Photo Credit: Steve Hiscock / Saskatoon Blades
Tanner Molendyk is a 2023 NHL Draft prospect and plays for the WHL’s Saskatoon Blades.
He’s originally from Kamloops, British Columbia and had played locally with the Thompson Blazers in his youth.
For the 2019-20 season, he joined the Yale Hockey Academy Prep U15 club and averaged 2 points a game. He led the CSSHL U15 league with the most points for a defenseman. Following the conclusion of season, he was drafted by the Saskatoon Blades with the #5th overall pick in the 2020 WHL Bantam Draft. Molendyk made his WHL debut the following season.
This past season, Molendyk played in 67 games for the Blades and recorded 37 points (9 goals and 28 assists). While the point totals are on the lower end compared to other 2023 NHL Draft eligible defensemen playing in the WHL (i.e. Luca Cagnoni and Lukas Dragicevic), his production became far more consistent in the latter half of this season. In the first half of the year, he was struggling with his shot and was trying more defense to defense (D to D) passing along the point then passing to the slot. But, his game evolved. I’ll explain more in the next section.
D.O.B – February 3, 2005
Nationality – Canada
Draft Eligibility – 2023
Weight –176 lbs
Position – Defense
Handedness – Left
Molendyk’s Style of Play
Molendyk is mobile, shifty and implements good crossovers to change his positioning laterally. When he has the puck on his stick in the offensive zone, he will use those crossovers to create separation for shooting and passing lanes.
He will also rely on his crossovers when problem solving. If one side of the offensive zone has a lot of congestion, he will peel away from the traffic with his crossovers, maintain possession and drive to the slot.
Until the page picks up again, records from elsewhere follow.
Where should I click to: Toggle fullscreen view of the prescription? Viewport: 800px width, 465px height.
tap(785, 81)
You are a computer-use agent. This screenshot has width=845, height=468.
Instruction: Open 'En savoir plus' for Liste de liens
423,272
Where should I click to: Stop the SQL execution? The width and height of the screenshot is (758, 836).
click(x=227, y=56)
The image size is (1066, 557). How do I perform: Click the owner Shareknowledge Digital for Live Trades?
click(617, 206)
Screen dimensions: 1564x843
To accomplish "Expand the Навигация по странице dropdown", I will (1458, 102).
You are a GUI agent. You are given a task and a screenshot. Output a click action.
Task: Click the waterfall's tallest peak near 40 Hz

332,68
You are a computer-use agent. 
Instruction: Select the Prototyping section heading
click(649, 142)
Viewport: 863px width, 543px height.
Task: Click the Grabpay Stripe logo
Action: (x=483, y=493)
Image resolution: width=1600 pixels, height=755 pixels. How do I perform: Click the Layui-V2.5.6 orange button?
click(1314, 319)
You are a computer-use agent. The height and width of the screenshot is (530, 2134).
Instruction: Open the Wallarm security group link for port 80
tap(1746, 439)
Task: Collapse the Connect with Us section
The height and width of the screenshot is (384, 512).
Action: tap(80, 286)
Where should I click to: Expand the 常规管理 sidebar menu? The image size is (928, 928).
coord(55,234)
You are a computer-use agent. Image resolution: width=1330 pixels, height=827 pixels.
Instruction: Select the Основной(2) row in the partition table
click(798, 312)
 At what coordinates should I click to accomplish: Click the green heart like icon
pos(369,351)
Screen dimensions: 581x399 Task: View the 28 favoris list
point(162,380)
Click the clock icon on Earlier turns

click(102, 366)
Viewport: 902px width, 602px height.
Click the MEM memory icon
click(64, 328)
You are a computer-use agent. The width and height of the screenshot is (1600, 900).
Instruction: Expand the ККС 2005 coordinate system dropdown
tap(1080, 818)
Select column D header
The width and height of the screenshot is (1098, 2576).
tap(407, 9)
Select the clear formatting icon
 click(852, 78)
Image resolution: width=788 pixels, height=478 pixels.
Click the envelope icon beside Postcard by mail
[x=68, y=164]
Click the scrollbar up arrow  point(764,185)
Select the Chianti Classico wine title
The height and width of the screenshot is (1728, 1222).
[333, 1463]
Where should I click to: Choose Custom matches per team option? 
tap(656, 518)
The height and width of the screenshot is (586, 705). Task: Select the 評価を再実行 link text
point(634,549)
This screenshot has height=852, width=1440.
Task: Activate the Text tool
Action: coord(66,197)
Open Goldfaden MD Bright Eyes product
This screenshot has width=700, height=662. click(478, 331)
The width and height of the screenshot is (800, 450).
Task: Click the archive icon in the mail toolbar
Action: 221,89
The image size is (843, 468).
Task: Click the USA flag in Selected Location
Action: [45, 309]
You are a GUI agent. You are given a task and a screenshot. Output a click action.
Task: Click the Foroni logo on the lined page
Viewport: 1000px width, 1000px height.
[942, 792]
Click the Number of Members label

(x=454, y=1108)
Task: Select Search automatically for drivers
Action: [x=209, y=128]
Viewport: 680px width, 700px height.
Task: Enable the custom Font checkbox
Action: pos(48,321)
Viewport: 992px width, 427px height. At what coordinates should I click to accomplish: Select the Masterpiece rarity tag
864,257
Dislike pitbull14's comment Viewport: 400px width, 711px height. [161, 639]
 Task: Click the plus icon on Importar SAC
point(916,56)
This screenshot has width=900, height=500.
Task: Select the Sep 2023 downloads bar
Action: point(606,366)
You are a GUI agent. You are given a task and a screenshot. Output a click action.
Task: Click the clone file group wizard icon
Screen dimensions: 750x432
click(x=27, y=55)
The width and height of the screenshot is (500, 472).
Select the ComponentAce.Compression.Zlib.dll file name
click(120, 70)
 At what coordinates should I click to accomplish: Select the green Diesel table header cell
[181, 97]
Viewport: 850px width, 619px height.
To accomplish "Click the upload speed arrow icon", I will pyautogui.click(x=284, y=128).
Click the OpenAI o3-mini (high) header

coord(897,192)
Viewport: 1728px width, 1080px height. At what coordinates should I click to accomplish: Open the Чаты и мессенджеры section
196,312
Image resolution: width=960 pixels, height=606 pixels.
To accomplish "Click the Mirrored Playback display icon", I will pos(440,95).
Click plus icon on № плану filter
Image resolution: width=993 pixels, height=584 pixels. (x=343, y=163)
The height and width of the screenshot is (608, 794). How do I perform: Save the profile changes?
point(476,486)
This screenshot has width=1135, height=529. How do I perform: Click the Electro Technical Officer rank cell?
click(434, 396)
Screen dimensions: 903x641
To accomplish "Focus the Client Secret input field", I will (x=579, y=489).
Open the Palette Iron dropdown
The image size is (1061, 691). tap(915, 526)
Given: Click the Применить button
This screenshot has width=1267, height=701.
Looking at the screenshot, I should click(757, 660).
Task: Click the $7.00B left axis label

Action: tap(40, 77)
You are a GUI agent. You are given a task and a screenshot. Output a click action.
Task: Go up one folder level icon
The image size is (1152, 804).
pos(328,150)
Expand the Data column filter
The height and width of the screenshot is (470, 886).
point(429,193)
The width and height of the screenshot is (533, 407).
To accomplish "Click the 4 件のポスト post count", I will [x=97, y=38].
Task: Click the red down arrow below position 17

When off the rush, if he doesn’t find a gap to exploit to get to net front or a passing lane, he’ll play the puck behind the net, wrap around and pass back to the point. But, what he doesn’t do is implement delays after bringing the puck deep into the zone. I want to see Molendyk bring the puck into the zone, pinch and delay near the corner. That forces the attack to follow Molendyk towards the corner, but it opens up a potential passing lane towards the perimeter. Worst case, that doesn’t open up and Molendyk passes the puck along the boards to a teammate.
While he won’t usually delay down low, he does delay when skating into the offensive zone. He’ll slow down the pace when the attack in front of him is well aligned and has taken away immediate passing lanes that Molendyk could use. The delay either allows his teammates to create a passing lane or Molendyk ends up dumping the puck into the corner.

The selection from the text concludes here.